THINGS TO DO |
(a) Copy the passage from the flexible working article below that opens with the words containing "In addition to" and closes with "involving childcare responsibilities.".
(b) Answer these questions using the flexible working article below:
(i) On what date was it last updated?
(ii) Who cannot claim indirect sex discrimination for childcare reasons?
(iii) Which two working practices does it give as examples of what an employer might require of male and female employees?
(c) For each statement, decide whether it agrees with the flexible working article below:
(i) Added costs are normally a good reason for an employer to reject a change, even when they are the only reason.
(ii) Tribunals look at the individual circumstances of each case when deciding whether indirect sex discrimination has taken place.
(iii) To show a disadvantage, the required hours must be impossible to work.
=== GIVEN PASSAGE ===
Flexible working and discrimination

Last updated: 27 May 2021

In addition to the right to request flexible working, employees have legal protections from discrimination.

If your request is refused, or your employer treats you unfairly in relation to your request, you may also experience unlawful discrimination. This article gives an overview of common types of discrimination that arise in flexible working cases involving childcare responsibilities.

Indirect Sex Discrimination

It has been successfully argued that, because women tend to have more childcare responsibilities than men, insisting that women work long or inflexible hours can amount to indirect sex discrimination. The same principles could apply where women need flexible work because of other caring situations.

In law, indirect discrimination occurs when:

  • Your employer requires something of, or imposes a working practice on male and female employees, for example full-time working or shift working, which puts women at a particular disadvantage compared to men (e.g. because of they bear the main burden of caring responsibilities).
  • You suffer a disadvantage as a result of not being able to meet the requirement or practice. In flexible working cases, this will be the difficulty of combining the required work hours with your caring responsibilities. This does not mean the hours are impossible to work but it is advisable to show why you need the hours requested, for example, the affordability or availability of childcare from a particular nursery or family members, how much time you think your child should be in your care and the serious consequences of refusal.
  • The requirement or practice cannot be justified by your employer as genuinely necessary for the business. Assessing this means the tribunal will examine how badly you are disadvantaged by the requirement.

When deciding whether indirect sex discrimination has taken place, Tribunals look at the individual circumstances of each case. Some general principles have been developed by the courts in flexible working cases. These are that the employer:

  • Must show they have thoroughly examined whether the change is feasible and what problems insisting on full-time work (for example) will cause you compared to how essential it is for the business. Inconvenience will not normally be a good reason, nor added costs, if this is the only reason for rejecting the change.
  • Has considered the alternative work pattern you suggested and possibly any others that might help you.
  • Must not have relied on generalisations for rejecting your proposal. For instance, if your employer has a blanket policy against flexible working (e.g., because of ‘fairness’ to all employees) or would not consider any flexible arrangements.

Direct Sex Discrimination

Men cannot claim indirect sex discrimination for childcare reasons.

However, if a man is refused flexible working in a situation where women doing similar jobs are allowed to work flexibly, this could be direct sex discrimination.

Direct sex discrimination happens when an employer treats men less well than women, or women less well than men, because of their sex.
=== DATA SHOWN ===
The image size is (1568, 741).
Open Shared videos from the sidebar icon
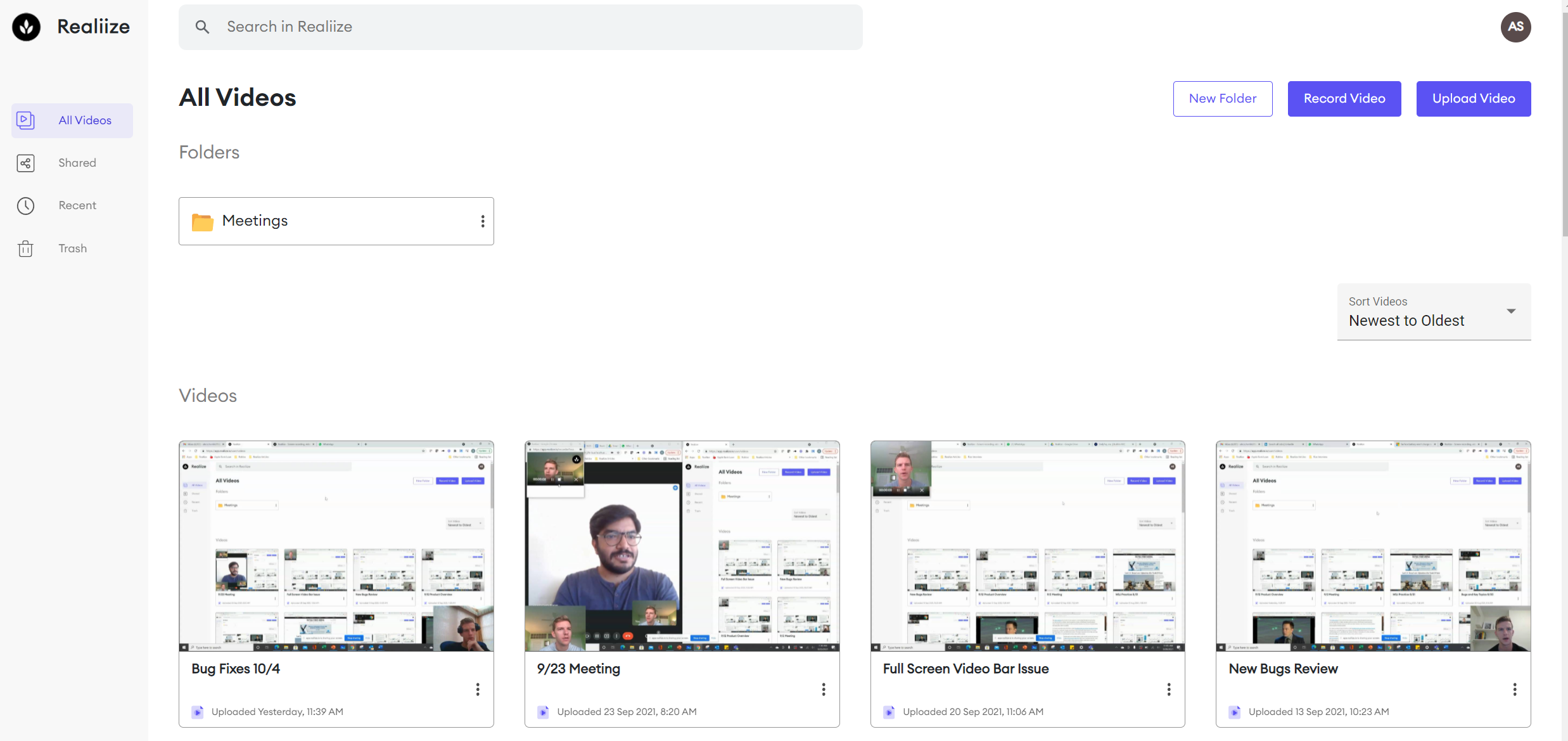(x=25, y=163)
===
SOLUTIONS TO THE EXERCISE |
(a)
In addition to the right to request flexible working, employees have legal protections from discrimination.

If your request is refused, or your employer treats you unfairly in relation to your request, you may also experience unlawful discrimination. This article gives an overview of common types of discrimination that arise in flexible working cases involving childcare responsibilities.

(b)
(i) 27 May 2021
(ii) Men
(iii) Full-time working and shift working

(c)
(i) No: "Inconvenience will not normally be a good reason, nor added costs, if this is the only reason for rejecting the change."
(ii) Yes: "When deciding whether indirect sex discrimination has taken place, Tribunals look at the individual circumstances of each case."
(iii) No: "This does not mean the hours are impossible to work"